Do this: Could you rewrite everything from the row containing "You are a GUI" down to the row containing "coord(902,1178)", replacing "screenshot" with "screen capture" and changing nothing else? Leave the pictures out of your answer.

Recorded information:
>>

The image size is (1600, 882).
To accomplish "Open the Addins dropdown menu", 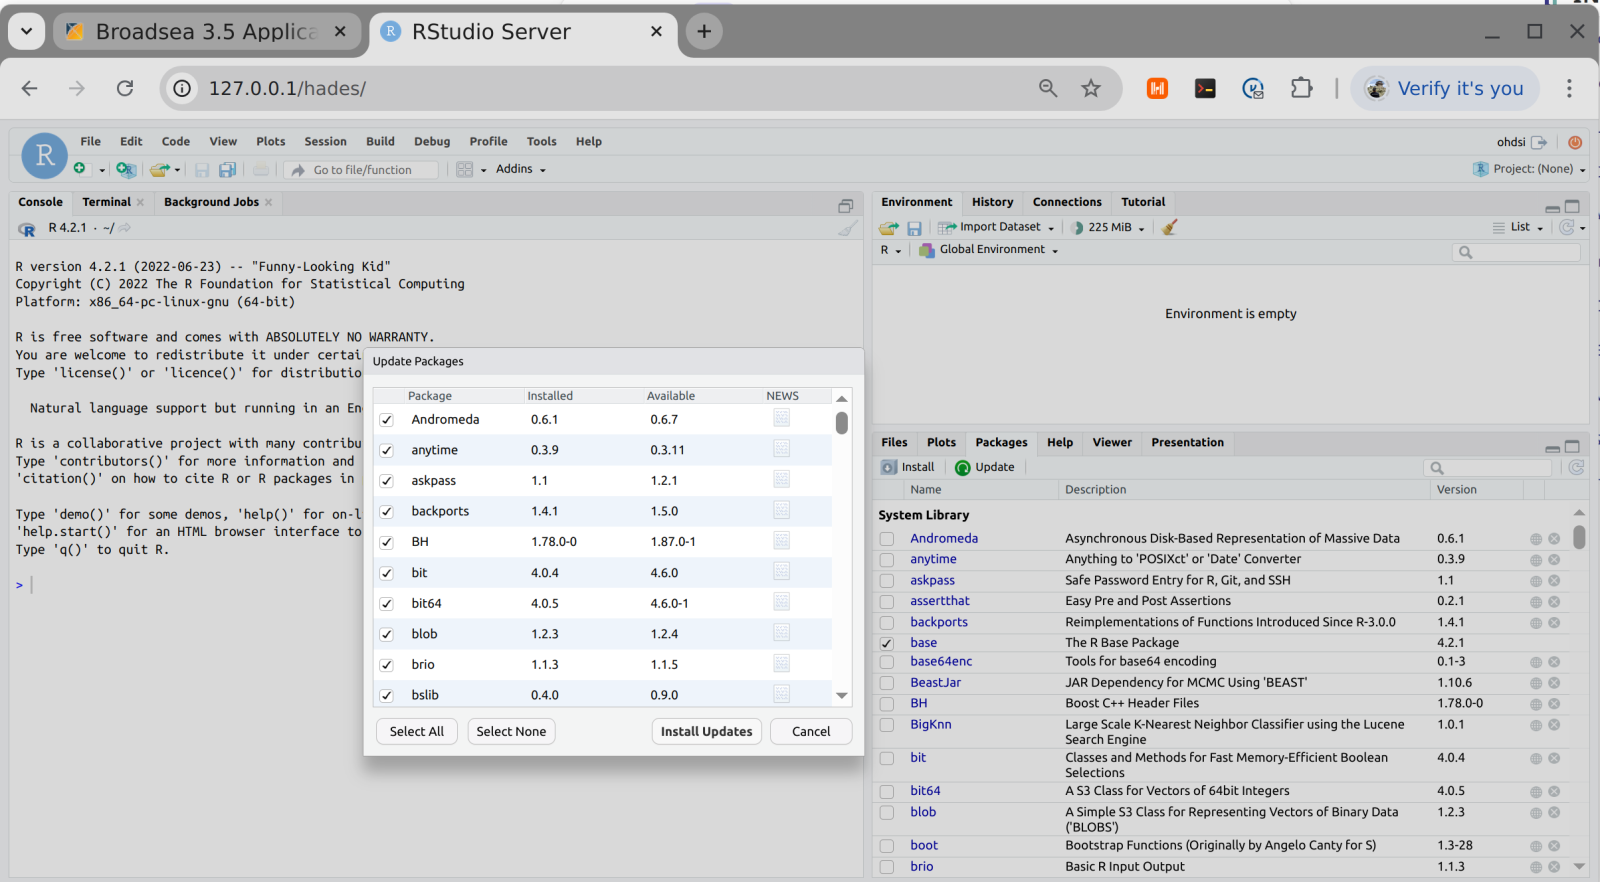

<<
>>

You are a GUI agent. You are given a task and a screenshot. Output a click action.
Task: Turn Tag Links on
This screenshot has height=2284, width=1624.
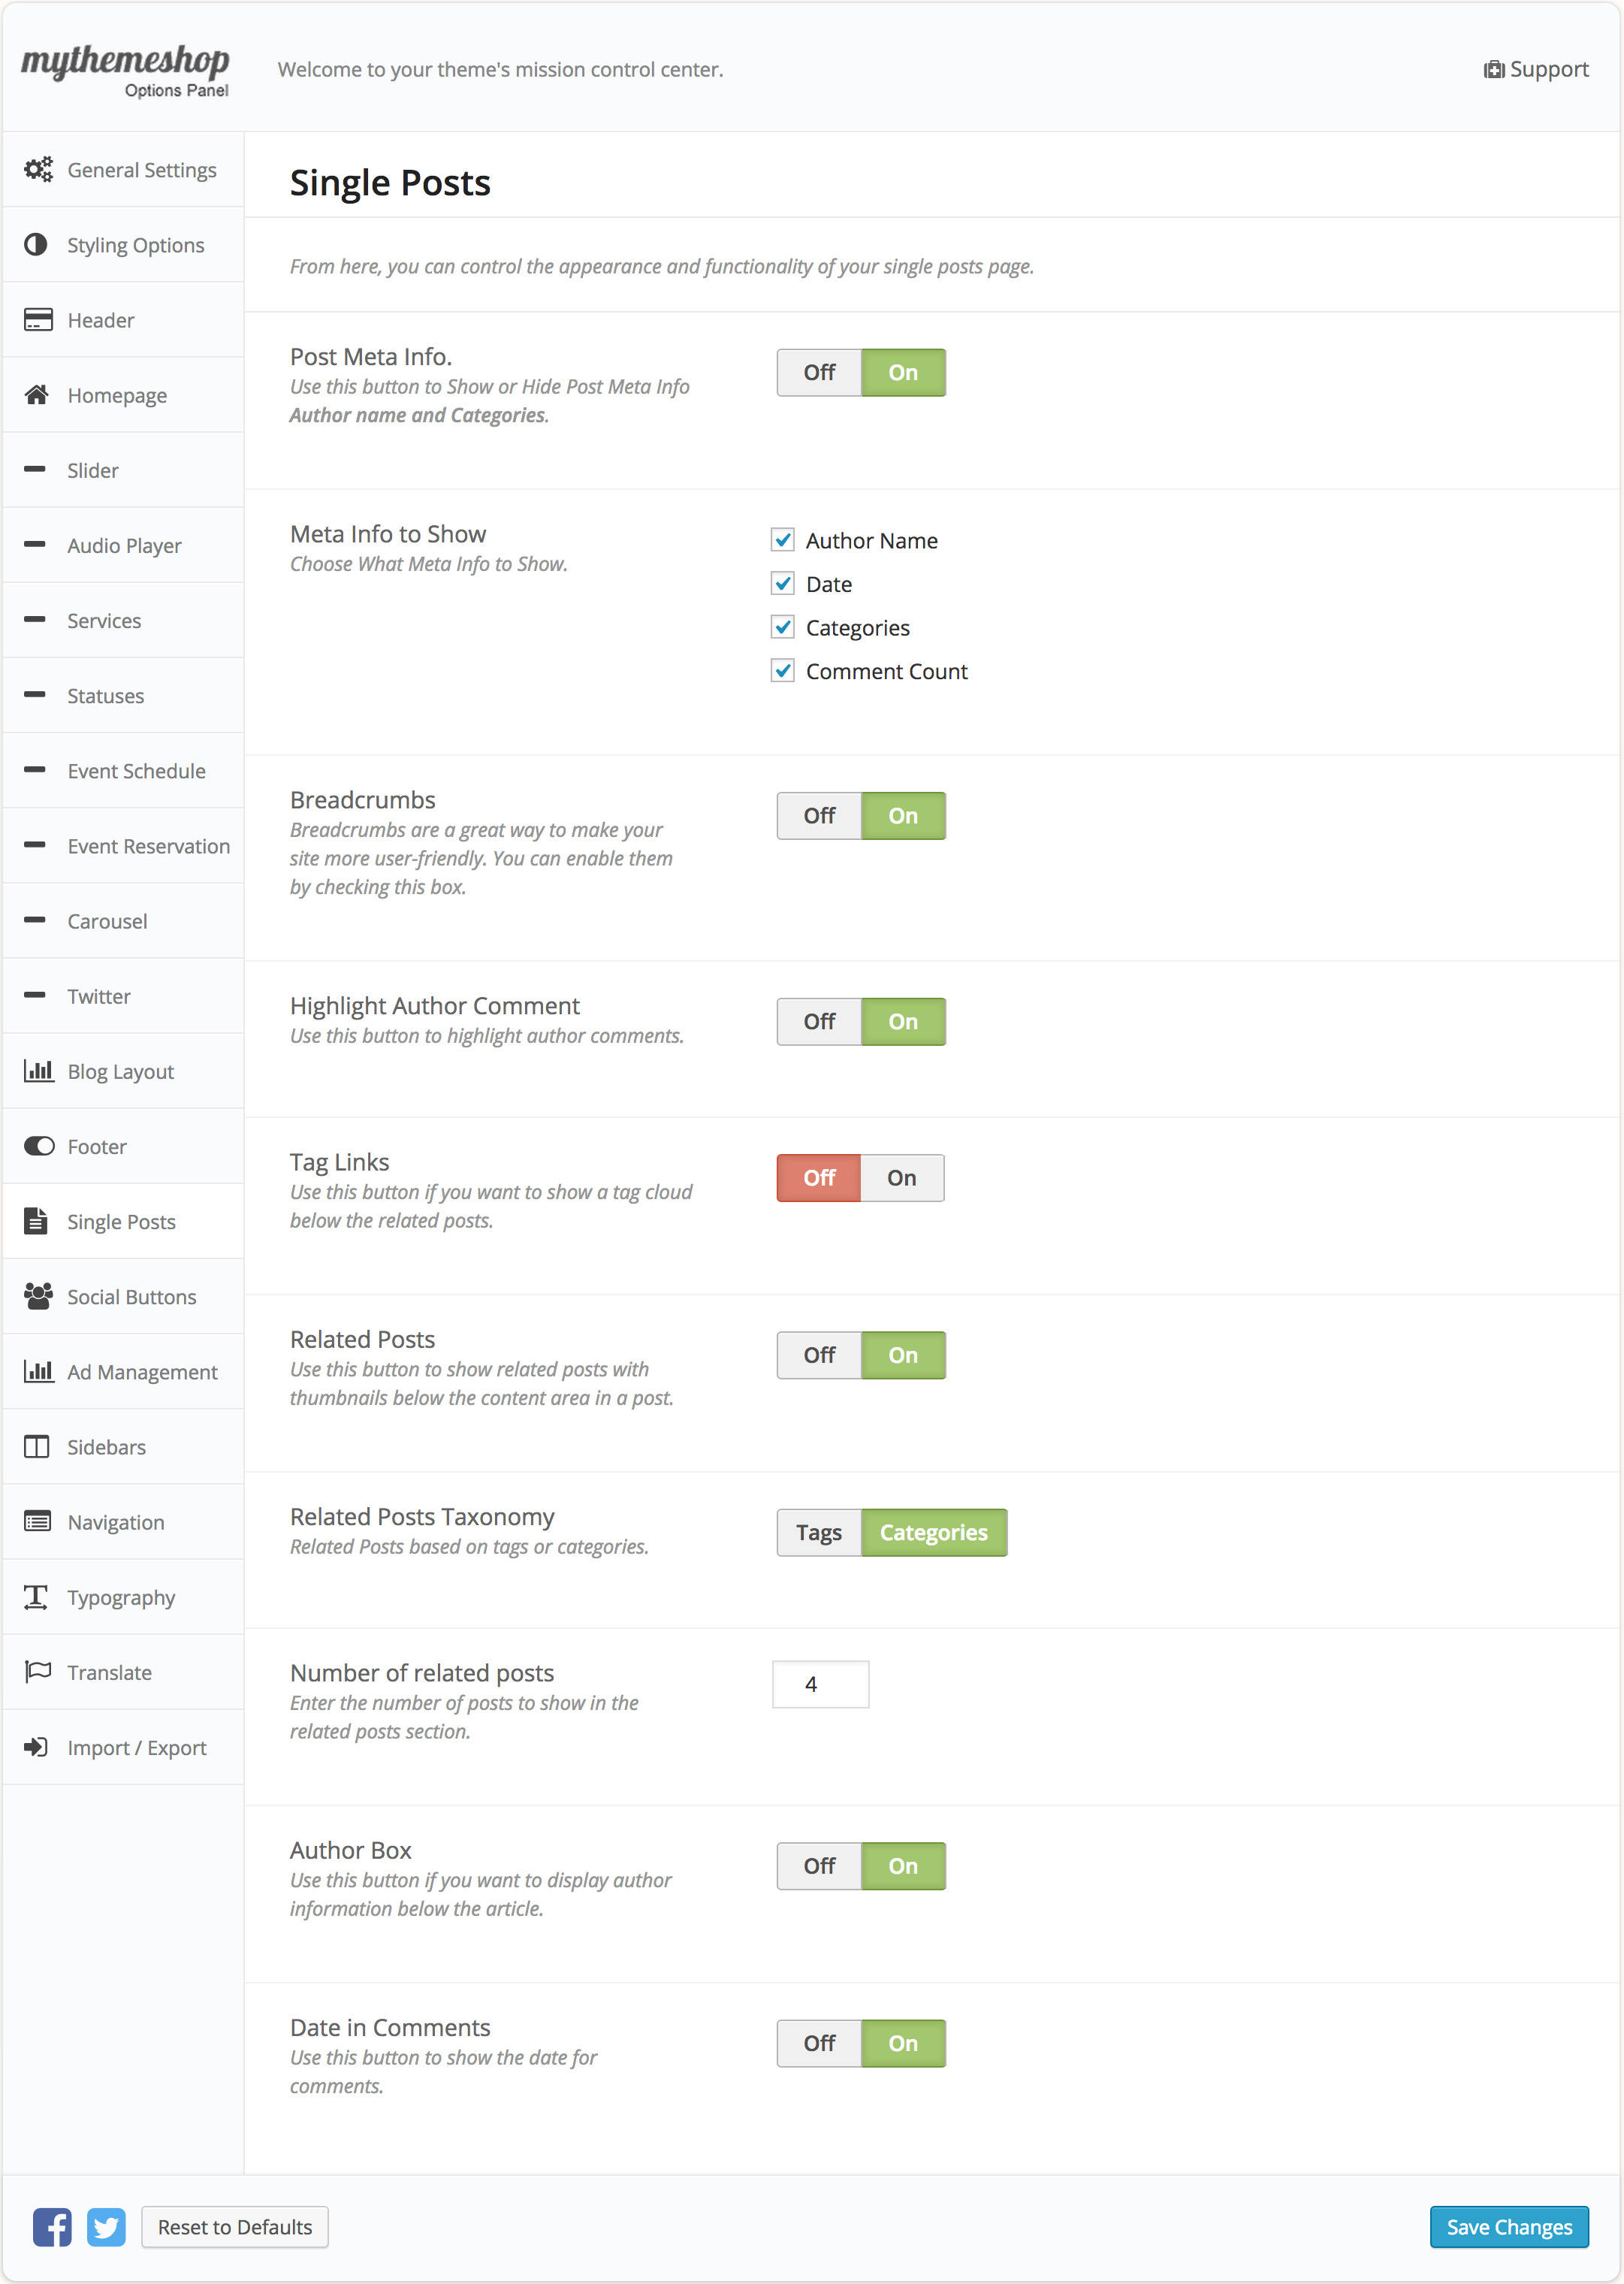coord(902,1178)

<<

Solution:
You are a GUI agent. You are given a task and a screen capture. Output a click action.
Task: Turn Tag Links on
This screen capture has height=2284, width=1624.
coord(902,1178)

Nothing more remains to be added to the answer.